Ein in die Jahre gekommenes Hotel am Schliersee soll abgerissen werden, ein neues gebaut. Seit Jahren streiten Bauherr und eine Gruppe von Bürgerinnen und Bürgern um das Projekt – mit zum Teil absurden Mitteln. Ein Besuch im Nachbartal.
Schliersee im Schneeregen ist eine mentale Herausforderung. Der Himmel hängt tief, die Stimmung ist sowieso im Ort auf dem Nullpunkt. Grund: Aktuell läuft ein Bürgerentscheid. Es geht um den Schlierseer Hof. Ein Hotel, das man, ohne den Besitzern etwas Böses zu wollen, als alten Schuppen bezeichnen kann. Wir besuchen die Hoteliers.
Besuch bei der Hotel-Familie de Alwis
Sie sind herzlich, zuvorkommend und wirken sehr offen. Marcel de Alwis hat das drauf, der 25-jährige Hotelier-Sohn und die Zukunft des Hauses, führt eloquent und leichtfüßig durch die 70 Seiten Präsentation, die sie für Journalistinnen und Bürger vorbereitet haben. Neben ihm sitzt sein Vater mit einem verschmitzten sympathischen Lächeln. Der Vater im grauen Sakko, der Sohn im weißen. Kurz schaut auch Ute de Alwis herein, sie begrüßt uns herzlich, zieht sich dann aber zurück.
Von anderen Personen im Ort wissen wir, dass die Familie auch anders kann, impulsiv, zuweilen auch harsch auftritt, wenn das Narrativ der engagierten Unternehmerfamilie infrage gestellt wird. Heute trumpft das Wohlwollen.
Ab und zu versucht der Sohn, seinen Vater sanft aber bestimmt zu bremsen, erzählt – wie nebenbei –, dass sein Vater mehrfach “Hoteldirektor des Jahres” war. Der junge de Alwis wirkt ein wenig enttäuscht, als wir durch unsere Fragen den Schwung aus seiner Erzählung nehmen, die eine oder andere Folie gar nicht sehen wollen, sondern vor allem Fragen stellen.
Weiterlesen: Schliersee – alles auf Anfang?
Julia Jäckel schreibt über den Genehmigungsprozess zum Schlierseer Hof und offene Fragen.

***

Setze den Text über den Streit um den Schlierseer Hof im Anschluss an seinen letzten Satz fort.

Übungsdaten –

***

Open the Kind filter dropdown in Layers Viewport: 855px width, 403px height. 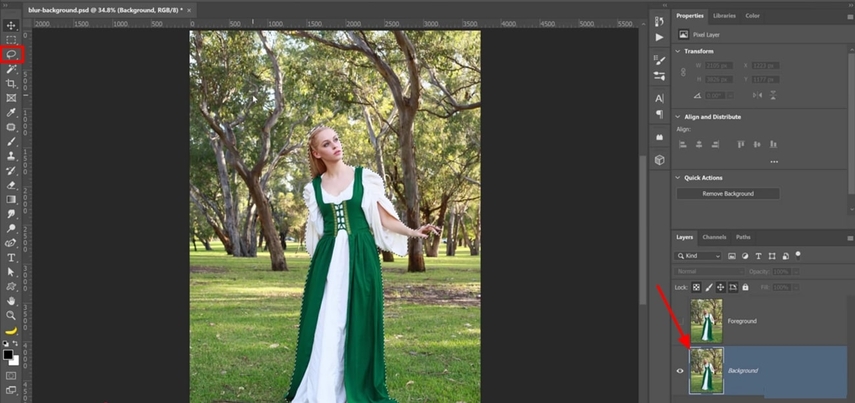pyautogui.click(x=700, y=256)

***

Endgültige Lösung –
Neubau Schlierseer Hof
Doe Familie de Alwis will den alten Schlierseer Hof abreißen und ein modernes, deutlich größeres Hotel an seine Stelle setzen. Da ist eine Bürgerinitiative, die das in der geplanten Form nicht haben will. Ein Hotel, ok, aber bitte nicht in dieser Größe. Da ist ein Gemeinderat, der mehrfach das Projekt auf dem Tisch hatte und stets mit großer Mehrheit zustimmte und natürlich ein Bürgermeister, der schwer zu erreichen ist und sich wohl lieber wegduckt.
Und dann sind da im Hintergrund eine Vielzahl von “Heckenschützen”, die mit persönlichen Angriffen, Falschbehauptungen und schlicht Drohungen der gesamten Geschichte einen – selbst für oberbayerische Verhältnisse – üblen Bauerntheater-Geruch verpassen. Beide Seiten – sowohl die Bürgerinitiative wie auch die Familie de Alwis berichten von Bedrohungen und von Hetze. Der Streit um den Neubau des Schlierseeerhofs hat damit die demokratische Sachebene längst verlassen.
Die Gegner stören sich vor allem am Ausmaße des geplanten Baus: 24 Meter hoch soll das Hotel am Seeufer werden, und 92 Meter in der Breite, ein massiver Riegel direkt an der Ortsdurchgangsstraße? Die Zimmerzahl ist von einst geplanten 232 (Quelle: Gemeinderatsprotokoll) auf 112 gesunken, laut aktueller Präsentation der Hotelier-Familie. Auch in den Untergrund wird gegraben. Eine Tiefgarage für an die 100 Autos soll in die Seetonerde gebuddelt werden.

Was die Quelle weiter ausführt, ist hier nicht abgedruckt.